Bu süreçte CHP'nin, özellikle Deniz Baykal'ın AKP ile uzlaşma görüntüsü vermesi ve TBMM'de Erdoğan'ın yenileme seçimine katılabilmesine dönük yasal değişikliği desteklemesi de dikkat çekiciydi. Bu destekle ilgili 22 Kasım 2002 tarihli Hürriyet gazetesinde, AB Komisyonu’nun genişlemeden sorumlu temsilcisi Günter Verheugen'in 15 Kasım'da Baykal ile görüşmesinin aktarıldığı haberde Verheugen'in, Baykal’a ‘Başbakan kim olacak’ diye sorduğunu ve ‘Tabii ki seçimin galibi başbakan olacak’ yanıtını aldığını anlattığı yazılmıştı.

Ya medya desteği?
AKP'nin kuruluşunda, girdiği ilk seçim sırasında ve hükümetinin ilk günlerinde arkasına medya rüzgarını aldı. 2001 krizinin ardından sermayenin programını uygulamakta en istekli parti olduğunu belli eden AKP'ye özellikle Doğan Holding'e bağlı medya kuruluşlarından büyük destek verildi. Seçime giren başta MHP olmak üzere diğer partiler, Aydın Doğan'a ait gazetelerde ciddi ölçüde eleştirildi.

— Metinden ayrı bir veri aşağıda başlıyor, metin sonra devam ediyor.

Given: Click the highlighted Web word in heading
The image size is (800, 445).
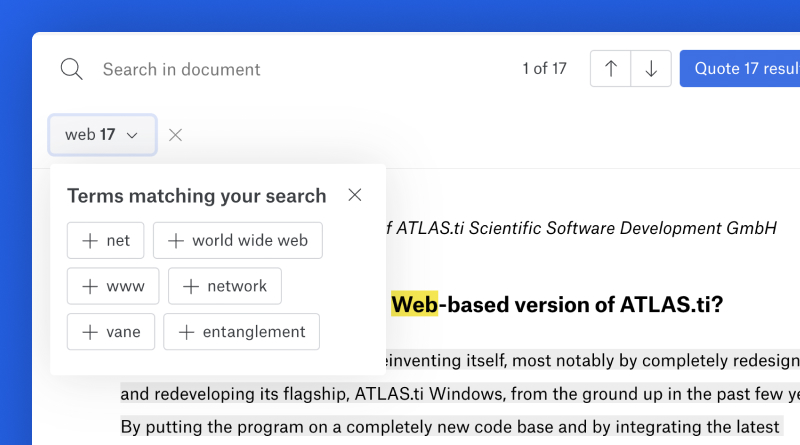Looking at the screenshot, I should (x=414, y=304).

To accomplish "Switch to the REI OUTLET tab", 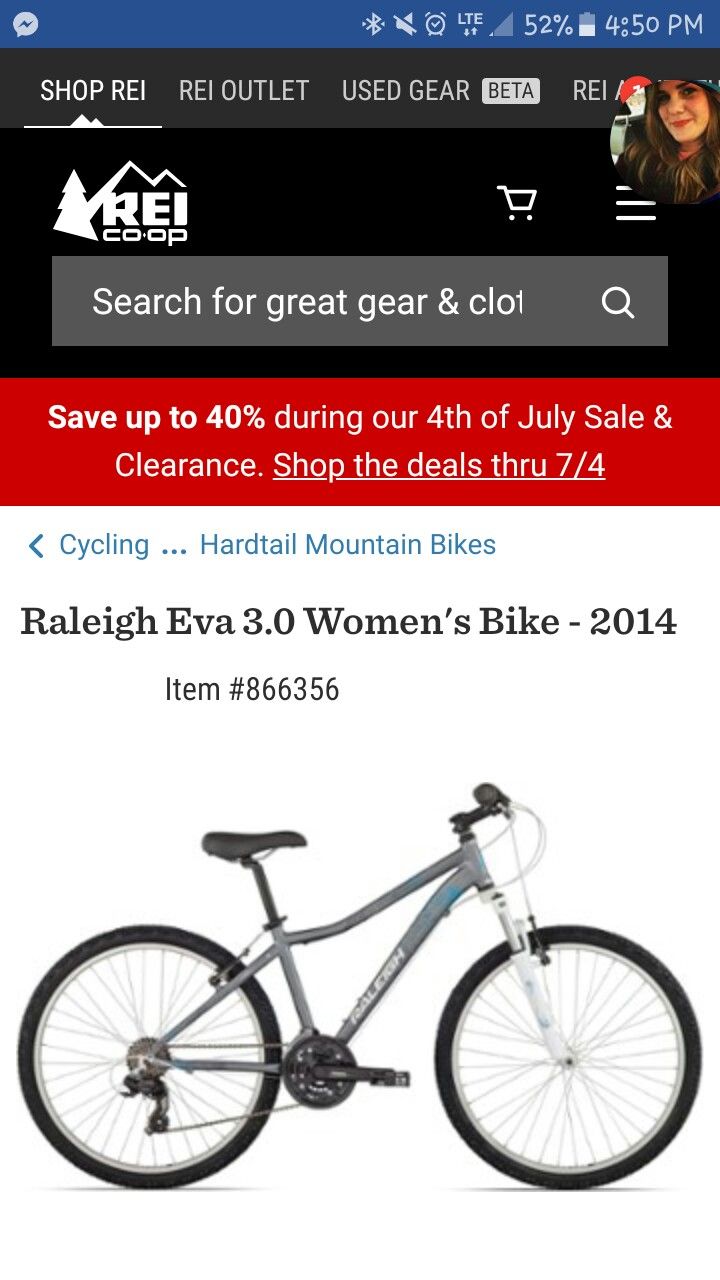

Başta Milliyet yazarı Hasan Cemal olmak üzere holdinge ait gazetelerde köşeyazarları AKP kadrolarının Refah-Fazilet Partisi çizgisinden çıkarak değiştiklerini yazdılar ve temel vurguları “Türkiye için Tayyip Erdoğan ve AKP'ye” şans verilmesi gerektiği olmuştu. 2004 yılına gelindiğinde ise Hasan Cemal, AKP'ye verilen şansı iyi değerlendirdiğine hükmetmiş olacak ki, şunları yazmıştı:

“Bu partinin çektiği çizgi AB. Dolayısıyla Erdoğan'ı bundan sonra kendi kafama göre eleştiririm de desteklerim de, ama ben Tayyip Erdoğan'ın İslamcı gizli gündemi olduğuna artık inanmıyorum ve kendi adıma bu dosyayı kapatıyorum.”